- [GOAL OF THE EXERCISE]: Starting at the line that contains "Task: Click the" and ending at the end of the data below, give each line as one string in a JSON list, skipping blank lines. Leave the pictures out of the answer.
* Begin DATA SHOWN *
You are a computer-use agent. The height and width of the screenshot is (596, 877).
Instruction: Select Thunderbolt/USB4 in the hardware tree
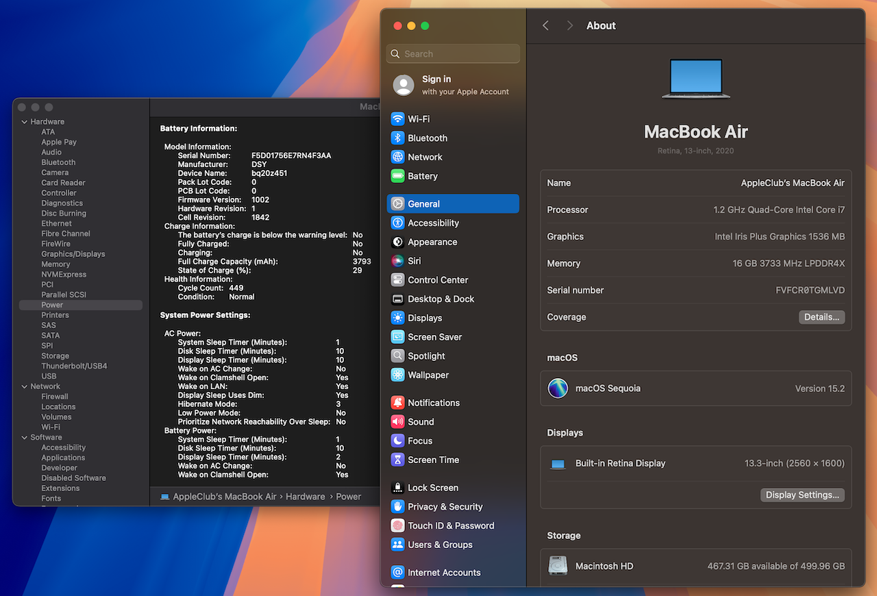pyautogui.click(x=74, y=366)
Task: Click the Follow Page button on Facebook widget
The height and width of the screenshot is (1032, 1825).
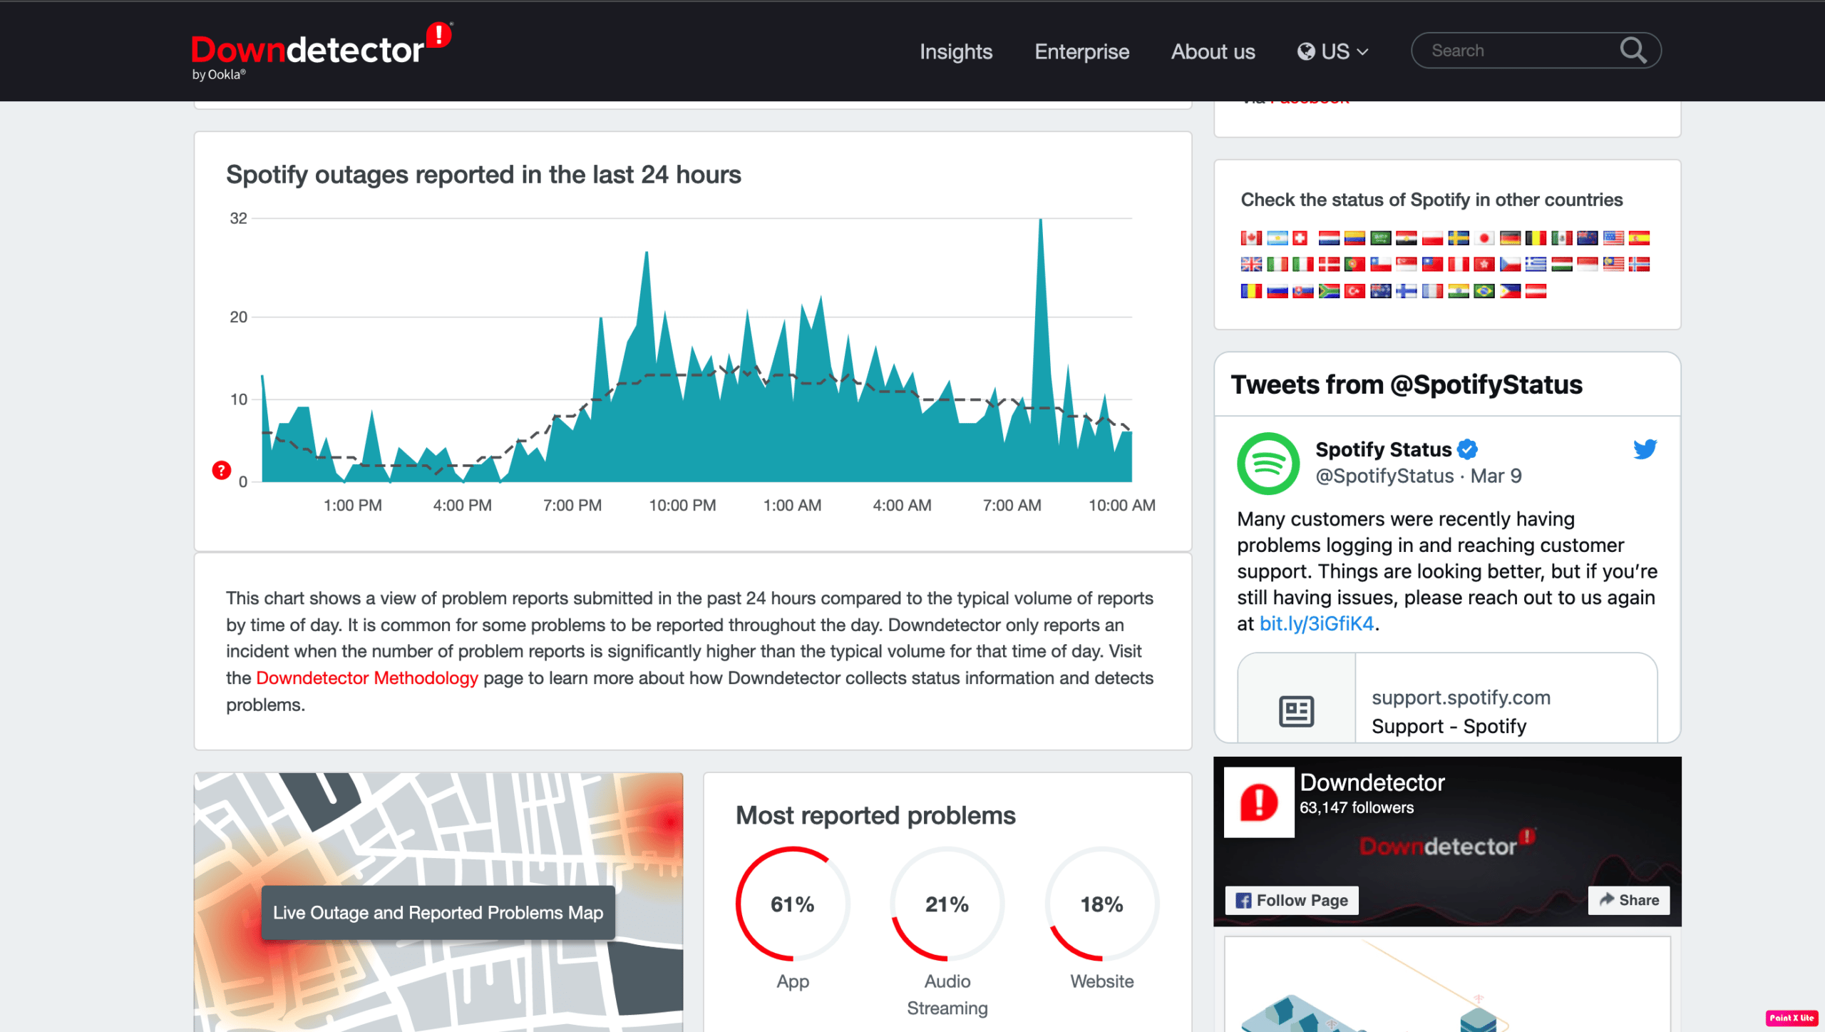Action: pyautogui.click(x=1292, y=898)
* End DATA SHOWN *
- [SOLUTION]:
[
  "Task: Click the Follow Page button on Facebook widget",
  "The height and width of the screenshot is (1032, 1825).",
  "Action: pyautogui.click(x=1292, y=898)"
]